Department of Psychology, University of Cambridge, Cambridge, UK.
Nat Comput Sci. 2025 Jan;5(1):65-75. doi: 10.1038/s43588-024-00741-1. Epub 2024 Dec 12.
Social identity biases, particularly the tendency to favor one's own group (ingroup solidarity) and derogate other groups (outgroup hostility), are deeply rooted in human psychology and social behavior. However, it is unknown if such biases are also present in artificial intelligence systems. Here we show that large language models (LLMs) exhibit patterns of social identity bias, similarly to humans. By administering sentence completion prompts to 77 different LLMs (for instance, 'We are…'), we demonstrate that nearly all base models and some instruction-tuned and preference-tuned models display clear ingroup favoritism and outgroup derogation. These biases manifest both in controlled experimental settings and in naturalistic human-LLM conversations. However, we find that careful curation of training data and specialized fine-tuning can substantially reduce bias levels. These findings have important implications for developing more equitable artificial intelligence systems and highlight the urgent need to understand how human-LLM interactions might reinforce existing social biases.

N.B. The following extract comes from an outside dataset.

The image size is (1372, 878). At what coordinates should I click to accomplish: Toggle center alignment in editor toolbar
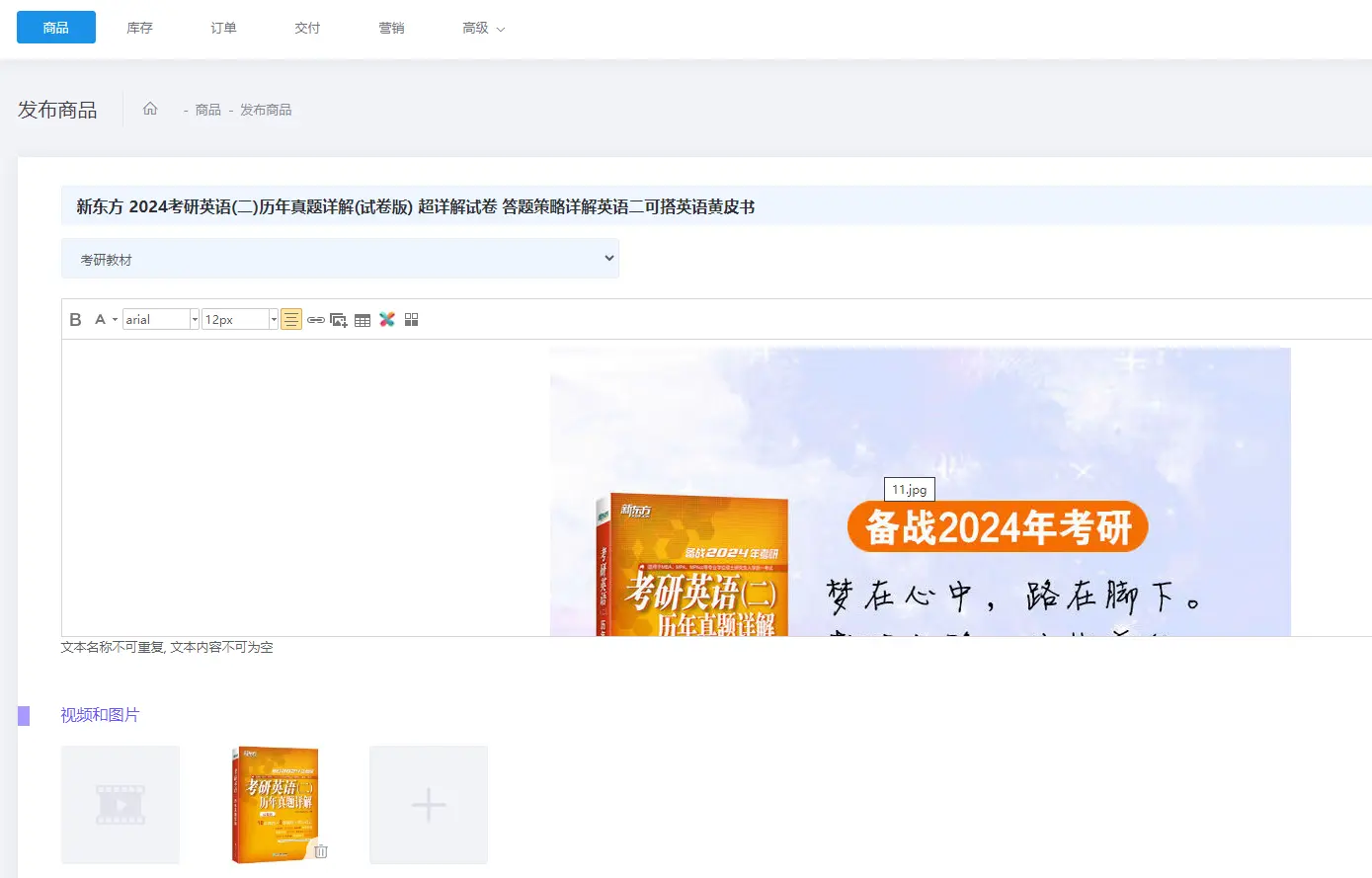[291, 319]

社会身份偏见,尤其是偏袒自己群体(内群体团结)和诋毁其他群体(外群体敌意)的倾向,深深植根于人类心理和社会行为之中。然而,尚不清楚此类偏见是否也存在于人工智能系统中。在此我们表明,大型语言模型(LLMs)表现出与人类相似的社会身份偏见模式。通过对77个不同的大型语言模型进行句子完成提示(例如,“我们是……”),我们证明几乎所有基础模型以及一些经过指令调整和偏好调整的模型都表现出明显的内群体偏袒和外群体诋毁。这些偏见在受控实验环境和自然主义的人机大型语言模型对话中均有体现。然而,我们发现精心筛选训练数据和进行专门的微调可以大幅降低偏见水平。这些发现对于开发更公平的人工智能系统具有重要意义,并凸显了迫切需要了解人机大型语言模型交互如何可能强化现有的社会偏见。